Activity: Look through the material below. Copy every line with the string "chart" in it.

Entries shown:
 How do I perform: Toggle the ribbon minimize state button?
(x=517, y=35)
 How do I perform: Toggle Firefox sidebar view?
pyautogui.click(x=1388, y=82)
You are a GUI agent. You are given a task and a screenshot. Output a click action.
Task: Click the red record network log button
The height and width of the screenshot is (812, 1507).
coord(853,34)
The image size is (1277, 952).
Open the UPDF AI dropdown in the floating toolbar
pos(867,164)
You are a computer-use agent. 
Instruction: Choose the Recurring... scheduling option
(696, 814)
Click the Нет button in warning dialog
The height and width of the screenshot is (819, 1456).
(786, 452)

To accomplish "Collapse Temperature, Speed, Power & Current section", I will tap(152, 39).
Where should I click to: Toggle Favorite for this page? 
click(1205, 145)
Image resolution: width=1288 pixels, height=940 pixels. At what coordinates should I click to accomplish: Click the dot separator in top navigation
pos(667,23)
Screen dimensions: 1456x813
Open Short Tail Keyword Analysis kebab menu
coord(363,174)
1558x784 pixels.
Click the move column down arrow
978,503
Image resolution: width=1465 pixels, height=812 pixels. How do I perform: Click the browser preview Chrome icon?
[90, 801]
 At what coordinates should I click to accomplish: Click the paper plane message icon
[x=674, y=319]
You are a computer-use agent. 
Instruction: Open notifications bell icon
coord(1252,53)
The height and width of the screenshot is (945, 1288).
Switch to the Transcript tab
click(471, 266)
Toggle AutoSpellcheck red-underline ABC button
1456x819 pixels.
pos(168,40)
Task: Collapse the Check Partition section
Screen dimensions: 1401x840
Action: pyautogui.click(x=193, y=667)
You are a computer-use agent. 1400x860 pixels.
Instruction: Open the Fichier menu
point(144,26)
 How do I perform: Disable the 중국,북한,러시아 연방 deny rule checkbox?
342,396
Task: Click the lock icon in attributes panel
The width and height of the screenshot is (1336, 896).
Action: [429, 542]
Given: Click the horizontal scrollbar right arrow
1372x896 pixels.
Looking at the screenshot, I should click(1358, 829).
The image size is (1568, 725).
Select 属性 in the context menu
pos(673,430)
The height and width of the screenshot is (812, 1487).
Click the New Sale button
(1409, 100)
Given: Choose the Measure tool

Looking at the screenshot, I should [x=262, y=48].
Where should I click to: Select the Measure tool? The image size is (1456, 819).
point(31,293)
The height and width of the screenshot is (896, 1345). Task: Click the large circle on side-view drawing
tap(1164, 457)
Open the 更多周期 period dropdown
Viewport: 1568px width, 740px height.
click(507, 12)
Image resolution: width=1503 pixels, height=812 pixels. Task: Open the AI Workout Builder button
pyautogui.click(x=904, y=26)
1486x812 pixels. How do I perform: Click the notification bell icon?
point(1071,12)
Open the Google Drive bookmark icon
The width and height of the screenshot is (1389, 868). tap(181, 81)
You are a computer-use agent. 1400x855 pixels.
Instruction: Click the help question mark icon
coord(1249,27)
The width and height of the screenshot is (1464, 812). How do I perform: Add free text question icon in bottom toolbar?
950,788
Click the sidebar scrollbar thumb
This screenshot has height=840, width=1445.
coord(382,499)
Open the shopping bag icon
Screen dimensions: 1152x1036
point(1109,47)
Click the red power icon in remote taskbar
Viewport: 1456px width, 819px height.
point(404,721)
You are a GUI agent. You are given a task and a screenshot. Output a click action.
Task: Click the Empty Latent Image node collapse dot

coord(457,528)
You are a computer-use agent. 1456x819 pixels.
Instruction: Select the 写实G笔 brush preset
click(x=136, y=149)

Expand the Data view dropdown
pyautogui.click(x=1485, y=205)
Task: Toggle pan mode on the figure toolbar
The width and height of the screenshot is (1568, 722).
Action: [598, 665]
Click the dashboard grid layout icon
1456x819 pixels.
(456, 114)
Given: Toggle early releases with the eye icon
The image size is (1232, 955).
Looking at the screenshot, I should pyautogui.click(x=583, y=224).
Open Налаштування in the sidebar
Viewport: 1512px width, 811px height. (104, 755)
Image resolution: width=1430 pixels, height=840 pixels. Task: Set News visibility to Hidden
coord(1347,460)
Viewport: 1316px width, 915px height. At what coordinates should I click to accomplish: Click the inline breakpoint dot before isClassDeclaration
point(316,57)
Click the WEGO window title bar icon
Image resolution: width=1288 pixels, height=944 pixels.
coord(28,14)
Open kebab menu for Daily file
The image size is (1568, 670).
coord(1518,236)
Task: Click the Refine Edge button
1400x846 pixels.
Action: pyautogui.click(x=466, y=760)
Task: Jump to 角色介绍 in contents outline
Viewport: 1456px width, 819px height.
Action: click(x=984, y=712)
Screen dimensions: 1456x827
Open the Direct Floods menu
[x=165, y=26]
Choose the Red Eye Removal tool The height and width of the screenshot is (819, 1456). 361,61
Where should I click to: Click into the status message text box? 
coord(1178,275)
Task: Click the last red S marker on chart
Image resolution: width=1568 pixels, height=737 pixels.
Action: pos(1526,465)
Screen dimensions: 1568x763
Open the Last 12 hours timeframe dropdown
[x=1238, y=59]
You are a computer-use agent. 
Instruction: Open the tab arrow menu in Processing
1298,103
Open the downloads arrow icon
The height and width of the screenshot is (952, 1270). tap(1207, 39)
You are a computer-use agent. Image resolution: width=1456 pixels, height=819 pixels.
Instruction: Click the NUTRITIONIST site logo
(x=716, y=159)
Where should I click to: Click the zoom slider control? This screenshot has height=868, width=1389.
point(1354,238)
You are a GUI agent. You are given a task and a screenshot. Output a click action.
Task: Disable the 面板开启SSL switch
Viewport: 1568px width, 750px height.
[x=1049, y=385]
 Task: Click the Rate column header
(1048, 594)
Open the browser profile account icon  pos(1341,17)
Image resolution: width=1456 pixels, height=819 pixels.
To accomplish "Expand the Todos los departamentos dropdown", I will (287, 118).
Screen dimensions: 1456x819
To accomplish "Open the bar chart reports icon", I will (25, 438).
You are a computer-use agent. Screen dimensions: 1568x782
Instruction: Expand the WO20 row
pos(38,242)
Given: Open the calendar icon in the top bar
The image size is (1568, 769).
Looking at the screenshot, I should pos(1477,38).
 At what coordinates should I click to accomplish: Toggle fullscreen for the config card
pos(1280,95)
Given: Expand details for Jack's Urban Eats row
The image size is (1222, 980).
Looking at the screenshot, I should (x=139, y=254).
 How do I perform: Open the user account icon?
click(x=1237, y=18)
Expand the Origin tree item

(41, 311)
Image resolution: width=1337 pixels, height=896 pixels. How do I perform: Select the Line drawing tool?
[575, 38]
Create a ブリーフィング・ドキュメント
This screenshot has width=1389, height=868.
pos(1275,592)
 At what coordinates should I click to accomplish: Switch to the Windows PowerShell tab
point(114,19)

Answer to this task:
Task: Click the last red S marker on chart
To accomplish "Open the bar chart reports icon", I will (25, 438).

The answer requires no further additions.